The conclusion is that $ doesn't guarantee happiness. Why? Because in a survey, only 1/3 of those who say they were financially successfully claimed to be happy.
So, what's the gap in this argument we need to strengthen?
One issue is that the conclusion is based on those people that said they were financially successful. Were they really? What if of the, say, 90 supposedly rich (financially successful) people surveyed (and we don't know how many people were polled in total), only 30 of them were actually rich? And it turns out they were the 1/3 that said they're happy.
(A) helps fill this gap by saying those folks were actually rich.
(B) is about what is thought and was thought. It doesn't address the premise-conclusion link. Out of scope.
(C) is about people that did NOT claim to be rich. We don't care about them right now.

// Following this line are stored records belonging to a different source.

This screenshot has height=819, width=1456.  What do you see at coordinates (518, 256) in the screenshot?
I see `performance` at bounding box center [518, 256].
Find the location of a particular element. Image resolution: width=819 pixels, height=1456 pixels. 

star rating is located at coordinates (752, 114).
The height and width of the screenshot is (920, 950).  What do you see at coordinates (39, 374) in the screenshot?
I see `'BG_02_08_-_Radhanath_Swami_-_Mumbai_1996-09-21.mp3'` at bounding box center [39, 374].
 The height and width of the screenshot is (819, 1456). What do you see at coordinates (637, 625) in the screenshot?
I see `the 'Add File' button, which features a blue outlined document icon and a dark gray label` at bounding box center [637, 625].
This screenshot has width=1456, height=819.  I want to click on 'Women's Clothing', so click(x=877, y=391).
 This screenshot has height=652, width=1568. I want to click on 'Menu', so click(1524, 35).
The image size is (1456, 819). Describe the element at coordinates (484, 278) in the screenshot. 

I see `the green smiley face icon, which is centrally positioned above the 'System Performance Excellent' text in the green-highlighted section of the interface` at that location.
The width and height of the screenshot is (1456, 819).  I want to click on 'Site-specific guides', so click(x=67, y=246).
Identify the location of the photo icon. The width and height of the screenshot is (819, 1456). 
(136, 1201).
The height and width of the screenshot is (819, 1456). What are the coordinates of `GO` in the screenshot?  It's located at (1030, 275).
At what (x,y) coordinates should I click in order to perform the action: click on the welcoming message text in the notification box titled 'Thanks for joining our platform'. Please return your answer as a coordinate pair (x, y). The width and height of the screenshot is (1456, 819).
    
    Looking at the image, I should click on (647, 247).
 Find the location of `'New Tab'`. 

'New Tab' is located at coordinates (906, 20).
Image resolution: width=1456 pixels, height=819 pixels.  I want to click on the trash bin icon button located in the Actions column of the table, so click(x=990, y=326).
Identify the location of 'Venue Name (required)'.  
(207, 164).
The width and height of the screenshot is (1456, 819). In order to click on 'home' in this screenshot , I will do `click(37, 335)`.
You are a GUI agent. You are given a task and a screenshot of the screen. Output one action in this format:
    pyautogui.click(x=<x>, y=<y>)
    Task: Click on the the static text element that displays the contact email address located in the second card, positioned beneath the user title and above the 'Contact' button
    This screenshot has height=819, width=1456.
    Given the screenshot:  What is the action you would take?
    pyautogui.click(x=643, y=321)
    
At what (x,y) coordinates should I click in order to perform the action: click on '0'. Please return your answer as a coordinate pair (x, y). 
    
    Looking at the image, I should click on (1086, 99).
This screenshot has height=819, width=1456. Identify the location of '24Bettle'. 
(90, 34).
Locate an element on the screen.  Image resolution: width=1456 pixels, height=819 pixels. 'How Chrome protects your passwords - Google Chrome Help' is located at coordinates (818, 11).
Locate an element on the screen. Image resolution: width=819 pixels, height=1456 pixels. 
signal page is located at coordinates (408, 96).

(D) has the same issue as (C).
(E) is tempting. What if the 2/3 of people that said they're unhappy weren't actually unhappy? What if they were actually happy?! The issue is that we don't know the extent of the poll. Let's imagine that while 90 people said they're rich, 800 people were surveyed. That means that 710 people did not claim to be rich. If half of them said they're unhappy, and they, as (E) suggests, were lying, it doesn't affect the argument. We care about whether the supposedly rich people's answers to the poll means what the conclusion says it does about them.